2. Greedy Technique: Greedy method is used to solve the optimization problem. An optimization problem is one in which we are given a set of input values, which are required either to be maximized or minimized (known as objective), i.e. some constraints or conditions.

• Greedy Algorithm always makes the choice (greedy criteria) looks best at the moment, to optimize a given objective.
• The greedy algorithm doesn't always guarantee the optimal solution however it generally produces a solution that is very close in value to the optimal.

3. Dynamic Programming: Dynamic Programming is a bottom-up approach we solve all possible small problems and then combine them to obtain solutions for bigger problems.

This is particularly helpful when the number of copying subproblems is exponentially large. Dynamic Programming is frequently related to Optimization Problems.

4. Branch and Bound: In Branch & Bound algorithm a given subproblem, which cannot be bounded, has to be divided into at least two new restricted subproblems. Branch and Bound algorithm are methods for global optimization in non-convex problems. Branch and Bound algorithms can be slow, however in the worst case they require effort that grows exponentially with problem size, but in some cases we are lucky, and the method coverage with much less effort.

5. Randomized Algorithms: A randomized algorithm is defined as an algorithm that is allowed to access a source of independent, unbiased random bits, and it is then allowed to use these random bits to influence its computation.

6. Backtracking Algorithm: Backtracking Algorithm tries each possibility until they find the right one. It is a depth-first search of the set of possible solution. During the search, if an alternative doesn't work, then backtrack to the choice point, the place which presented different alternatives, and tries the next alternative.

7. Randomized Algorithm: A randomized algorithm uses a random number at least once during the computation make a decision.

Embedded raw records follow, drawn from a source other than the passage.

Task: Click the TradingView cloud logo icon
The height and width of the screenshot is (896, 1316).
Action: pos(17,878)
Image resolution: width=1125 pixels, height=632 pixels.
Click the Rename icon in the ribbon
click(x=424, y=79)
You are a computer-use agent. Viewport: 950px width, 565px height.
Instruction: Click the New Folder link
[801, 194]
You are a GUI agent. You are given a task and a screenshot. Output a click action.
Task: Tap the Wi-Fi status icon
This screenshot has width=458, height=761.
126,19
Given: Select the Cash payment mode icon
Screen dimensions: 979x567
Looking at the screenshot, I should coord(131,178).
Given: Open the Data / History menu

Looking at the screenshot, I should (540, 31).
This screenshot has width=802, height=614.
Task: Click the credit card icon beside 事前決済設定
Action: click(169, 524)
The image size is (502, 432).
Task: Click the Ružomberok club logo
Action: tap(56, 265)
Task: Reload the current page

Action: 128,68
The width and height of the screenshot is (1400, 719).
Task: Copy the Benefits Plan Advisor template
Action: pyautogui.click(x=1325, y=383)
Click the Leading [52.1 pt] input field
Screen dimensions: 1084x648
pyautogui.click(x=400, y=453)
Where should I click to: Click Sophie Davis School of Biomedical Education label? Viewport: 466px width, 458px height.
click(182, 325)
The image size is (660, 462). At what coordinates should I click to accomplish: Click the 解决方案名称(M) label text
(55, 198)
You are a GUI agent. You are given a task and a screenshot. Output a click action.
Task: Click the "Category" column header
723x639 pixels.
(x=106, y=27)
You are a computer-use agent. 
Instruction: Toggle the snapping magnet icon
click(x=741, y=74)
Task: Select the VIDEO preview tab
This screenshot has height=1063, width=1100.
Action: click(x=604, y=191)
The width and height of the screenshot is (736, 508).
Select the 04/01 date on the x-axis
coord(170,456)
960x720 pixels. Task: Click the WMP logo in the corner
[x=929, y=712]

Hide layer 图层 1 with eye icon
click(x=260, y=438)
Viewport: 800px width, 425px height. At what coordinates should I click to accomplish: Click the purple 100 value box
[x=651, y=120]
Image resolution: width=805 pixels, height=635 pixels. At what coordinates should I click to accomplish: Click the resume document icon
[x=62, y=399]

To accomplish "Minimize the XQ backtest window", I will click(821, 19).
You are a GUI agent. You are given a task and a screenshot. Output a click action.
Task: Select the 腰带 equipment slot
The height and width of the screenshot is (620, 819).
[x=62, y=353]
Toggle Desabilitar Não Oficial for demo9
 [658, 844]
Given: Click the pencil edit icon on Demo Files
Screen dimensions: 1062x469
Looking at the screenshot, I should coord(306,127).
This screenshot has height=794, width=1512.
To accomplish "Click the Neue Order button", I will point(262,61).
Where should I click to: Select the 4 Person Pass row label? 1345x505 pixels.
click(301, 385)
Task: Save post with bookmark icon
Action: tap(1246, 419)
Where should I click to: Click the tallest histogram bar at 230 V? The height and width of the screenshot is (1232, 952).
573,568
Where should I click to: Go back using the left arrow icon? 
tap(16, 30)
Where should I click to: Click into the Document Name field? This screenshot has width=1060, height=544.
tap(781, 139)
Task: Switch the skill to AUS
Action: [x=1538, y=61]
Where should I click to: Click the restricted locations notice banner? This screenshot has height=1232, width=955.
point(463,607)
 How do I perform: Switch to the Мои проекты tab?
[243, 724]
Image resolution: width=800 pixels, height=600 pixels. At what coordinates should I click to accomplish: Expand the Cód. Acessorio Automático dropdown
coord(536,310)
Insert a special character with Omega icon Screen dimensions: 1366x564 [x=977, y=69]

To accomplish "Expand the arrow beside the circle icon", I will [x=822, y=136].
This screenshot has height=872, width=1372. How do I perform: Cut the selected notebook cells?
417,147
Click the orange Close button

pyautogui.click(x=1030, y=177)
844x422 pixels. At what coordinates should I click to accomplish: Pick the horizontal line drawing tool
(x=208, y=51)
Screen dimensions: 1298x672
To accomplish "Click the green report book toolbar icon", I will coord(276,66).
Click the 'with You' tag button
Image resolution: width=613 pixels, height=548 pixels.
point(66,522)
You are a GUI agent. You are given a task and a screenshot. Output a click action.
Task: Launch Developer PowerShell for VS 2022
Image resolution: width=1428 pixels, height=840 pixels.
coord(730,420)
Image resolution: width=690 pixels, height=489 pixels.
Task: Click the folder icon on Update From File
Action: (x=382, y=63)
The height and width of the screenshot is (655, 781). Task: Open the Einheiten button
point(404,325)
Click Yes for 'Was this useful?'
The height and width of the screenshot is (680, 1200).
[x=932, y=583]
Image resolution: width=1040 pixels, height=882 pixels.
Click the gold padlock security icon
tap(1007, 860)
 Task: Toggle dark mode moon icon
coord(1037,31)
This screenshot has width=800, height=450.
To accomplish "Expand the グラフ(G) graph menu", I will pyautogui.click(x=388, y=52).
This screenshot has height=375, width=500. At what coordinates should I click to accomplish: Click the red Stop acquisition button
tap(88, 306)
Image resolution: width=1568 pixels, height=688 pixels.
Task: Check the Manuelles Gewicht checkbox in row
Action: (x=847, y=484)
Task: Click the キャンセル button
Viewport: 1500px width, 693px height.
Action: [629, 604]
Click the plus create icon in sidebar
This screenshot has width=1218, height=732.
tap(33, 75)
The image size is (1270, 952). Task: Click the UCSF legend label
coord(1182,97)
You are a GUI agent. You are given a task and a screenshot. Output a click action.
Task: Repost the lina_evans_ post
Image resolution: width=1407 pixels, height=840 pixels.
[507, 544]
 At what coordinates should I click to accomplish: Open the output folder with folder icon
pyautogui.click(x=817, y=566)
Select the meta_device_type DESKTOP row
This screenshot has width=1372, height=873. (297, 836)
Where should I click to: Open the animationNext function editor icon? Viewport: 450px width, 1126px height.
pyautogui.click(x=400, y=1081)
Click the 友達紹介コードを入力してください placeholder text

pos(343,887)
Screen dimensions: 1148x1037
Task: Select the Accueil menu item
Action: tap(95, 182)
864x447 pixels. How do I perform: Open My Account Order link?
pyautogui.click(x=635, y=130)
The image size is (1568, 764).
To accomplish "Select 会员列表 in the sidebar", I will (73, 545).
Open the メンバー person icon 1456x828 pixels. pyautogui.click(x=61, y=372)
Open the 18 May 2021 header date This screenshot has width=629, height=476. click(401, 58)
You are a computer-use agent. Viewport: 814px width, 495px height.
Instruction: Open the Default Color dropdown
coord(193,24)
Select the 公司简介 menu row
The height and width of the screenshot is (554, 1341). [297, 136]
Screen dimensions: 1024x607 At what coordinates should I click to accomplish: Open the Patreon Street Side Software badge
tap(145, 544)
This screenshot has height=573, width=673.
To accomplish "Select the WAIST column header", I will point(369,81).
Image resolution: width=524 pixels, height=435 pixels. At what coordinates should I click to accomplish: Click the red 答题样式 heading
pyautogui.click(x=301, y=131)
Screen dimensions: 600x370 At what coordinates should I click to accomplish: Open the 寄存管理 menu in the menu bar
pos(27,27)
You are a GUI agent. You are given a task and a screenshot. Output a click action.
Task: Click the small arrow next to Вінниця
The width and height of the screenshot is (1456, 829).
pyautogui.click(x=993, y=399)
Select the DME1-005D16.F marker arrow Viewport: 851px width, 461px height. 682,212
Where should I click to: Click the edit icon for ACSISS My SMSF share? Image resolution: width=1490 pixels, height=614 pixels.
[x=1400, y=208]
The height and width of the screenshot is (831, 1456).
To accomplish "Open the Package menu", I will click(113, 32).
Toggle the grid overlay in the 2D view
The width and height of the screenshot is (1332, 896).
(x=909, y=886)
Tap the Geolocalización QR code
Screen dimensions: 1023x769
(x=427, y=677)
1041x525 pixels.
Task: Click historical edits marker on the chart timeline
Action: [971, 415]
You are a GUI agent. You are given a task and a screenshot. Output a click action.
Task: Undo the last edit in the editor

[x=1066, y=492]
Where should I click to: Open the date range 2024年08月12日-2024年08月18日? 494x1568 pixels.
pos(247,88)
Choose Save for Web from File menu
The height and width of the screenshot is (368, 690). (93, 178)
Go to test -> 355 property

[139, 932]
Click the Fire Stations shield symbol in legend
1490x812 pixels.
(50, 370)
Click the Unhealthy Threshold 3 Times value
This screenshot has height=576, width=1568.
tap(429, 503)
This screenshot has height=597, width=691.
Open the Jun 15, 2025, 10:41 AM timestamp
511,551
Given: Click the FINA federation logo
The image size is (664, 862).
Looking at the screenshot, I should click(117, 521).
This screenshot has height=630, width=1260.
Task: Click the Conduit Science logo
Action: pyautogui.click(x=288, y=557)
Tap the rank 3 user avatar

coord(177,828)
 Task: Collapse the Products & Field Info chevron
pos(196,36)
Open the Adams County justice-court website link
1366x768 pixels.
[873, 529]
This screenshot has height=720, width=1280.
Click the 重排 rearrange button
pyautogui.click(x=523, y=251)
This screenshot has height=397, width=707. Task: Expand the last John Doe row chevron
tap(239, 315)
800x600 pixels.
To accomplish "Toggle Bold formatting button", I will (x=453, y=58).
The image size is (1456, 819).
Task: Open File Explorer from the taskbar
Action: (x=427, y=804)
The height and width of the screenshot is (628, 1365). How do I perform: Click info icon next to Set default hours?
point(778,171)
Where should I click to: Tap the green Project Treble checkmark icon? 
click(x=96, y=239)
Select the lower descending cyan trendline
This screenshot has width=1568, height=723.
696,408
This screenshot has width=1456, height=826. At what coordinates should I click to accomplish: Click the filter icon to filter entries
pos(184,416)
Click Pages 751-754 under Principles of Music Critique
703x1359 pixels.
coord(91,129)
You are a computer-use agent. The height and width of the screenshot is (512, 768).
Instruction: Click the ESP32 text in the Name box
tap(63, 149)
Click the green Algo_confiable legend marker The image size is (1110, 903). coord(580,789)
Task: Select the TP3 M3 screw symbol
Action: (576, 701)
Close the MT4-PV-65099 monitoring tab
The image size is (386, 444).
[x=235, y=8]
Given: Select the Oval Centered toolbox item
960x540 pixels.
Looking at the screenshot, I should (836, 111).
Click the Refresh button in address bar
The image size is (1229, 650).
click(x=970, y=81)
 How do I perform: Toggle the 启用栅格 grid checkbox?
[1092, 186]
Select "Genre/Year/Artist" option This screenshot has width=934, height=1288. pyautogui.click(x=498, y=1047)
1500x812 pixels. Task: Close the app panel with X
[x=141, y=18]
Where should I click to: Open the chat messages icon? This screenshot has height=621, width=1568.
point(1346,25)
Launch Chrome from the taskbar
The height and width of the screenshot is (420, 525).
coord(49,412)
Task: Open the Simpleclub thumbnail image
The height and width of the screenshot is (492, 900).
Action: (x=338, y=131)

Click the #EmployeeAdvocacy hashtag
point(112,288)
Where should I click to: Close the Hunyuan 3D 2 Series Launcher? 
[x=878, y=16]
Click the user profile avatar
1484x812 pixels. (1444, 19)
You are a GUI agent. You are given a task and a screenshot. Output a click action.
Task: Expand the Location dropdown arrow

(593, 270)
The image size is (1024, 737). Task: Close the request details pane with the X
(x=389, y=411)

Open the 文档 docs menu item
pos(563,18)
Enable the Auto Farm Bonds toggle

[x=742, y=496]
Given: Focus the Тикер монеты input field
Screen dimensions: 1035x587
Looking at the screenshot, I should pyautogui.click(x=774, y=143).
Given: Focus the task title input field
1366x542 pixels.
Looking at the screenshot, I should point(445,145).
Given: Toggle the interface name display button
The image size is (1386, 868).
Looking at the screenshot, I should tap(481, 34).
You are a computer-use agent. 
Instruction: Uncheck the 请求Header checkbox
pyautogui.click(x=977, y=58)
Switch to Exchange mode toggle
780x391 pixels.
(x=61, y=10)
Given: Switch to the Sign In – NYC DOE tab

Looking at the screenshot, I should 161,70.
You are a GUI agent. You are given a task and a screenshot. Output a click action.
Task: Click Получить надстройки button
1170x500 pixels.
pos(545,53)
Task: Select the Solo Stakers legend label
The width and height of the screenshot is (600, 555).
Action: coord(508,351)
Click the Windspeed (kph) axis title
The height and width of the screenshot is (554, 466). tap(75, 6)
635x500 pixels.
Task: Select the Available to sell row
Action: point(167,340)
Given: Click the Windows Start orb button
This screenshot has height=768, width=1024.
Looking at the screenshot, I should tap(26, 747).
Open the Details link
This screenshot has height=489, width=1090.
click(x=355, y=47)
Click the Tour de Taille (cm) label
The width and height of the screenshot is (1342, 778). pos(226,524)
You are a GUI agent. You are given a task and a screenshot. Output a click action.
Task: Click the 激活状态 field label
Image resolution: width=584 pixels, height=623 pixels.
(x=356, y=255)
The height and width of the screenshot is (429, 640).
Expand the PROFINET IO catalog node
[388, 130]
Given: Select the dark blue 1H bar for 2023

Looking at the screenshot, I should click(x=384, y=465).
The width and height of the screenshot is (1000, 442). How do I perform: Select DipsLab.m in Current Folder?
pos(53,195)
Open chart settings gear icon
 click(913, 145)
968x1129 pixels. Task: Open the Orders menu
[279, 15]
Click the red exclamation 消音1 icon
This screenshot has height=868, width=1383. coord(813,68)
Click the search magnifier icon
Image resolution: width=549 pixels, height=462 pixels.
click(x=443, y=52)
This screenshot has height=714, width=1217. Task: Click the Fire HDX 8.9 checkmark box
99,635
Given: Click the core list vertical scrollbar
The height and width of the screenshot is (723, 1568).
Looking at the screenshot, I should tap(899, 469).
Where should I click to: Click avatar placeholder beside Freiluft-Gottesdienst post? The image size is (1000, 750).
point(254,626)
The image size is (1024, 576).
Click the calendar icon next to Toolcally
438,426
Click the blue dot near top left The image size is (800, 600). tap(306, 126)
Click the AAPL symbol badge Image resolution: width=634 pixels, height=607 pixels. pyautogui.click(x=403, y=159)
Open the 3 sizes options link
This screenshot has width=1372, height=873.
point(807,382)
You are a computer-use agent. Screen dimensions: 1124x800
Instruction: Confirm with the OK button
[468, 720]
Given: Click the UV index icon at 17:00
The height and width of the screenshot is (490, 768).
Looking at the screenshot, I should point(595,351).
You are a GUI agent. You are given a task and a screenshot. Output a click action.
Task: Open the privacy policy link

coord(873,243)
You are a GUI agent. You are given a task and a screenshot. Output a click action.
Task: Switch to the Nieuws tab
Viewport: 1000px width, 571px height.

Example 1: In Quick Sort, using a random number to choose a pivot.

Example 2: Trying to factor a large number by choosing a random number as possible divisors.

## Loop invariants

This is a justification technique. We use loop invariant that helps us to understand why an algorithm is correct. To prove statement S about a loop is correct, define S concerning series of smaller statement S0 S1....Sk where,

• The initial claim so is true before the loop begins.
• If Si-1 is true before iteration i begin, then one can show that Si will be true after iteration i is over.
• The final statement Sk implies the statement S that we wish to justify as being true.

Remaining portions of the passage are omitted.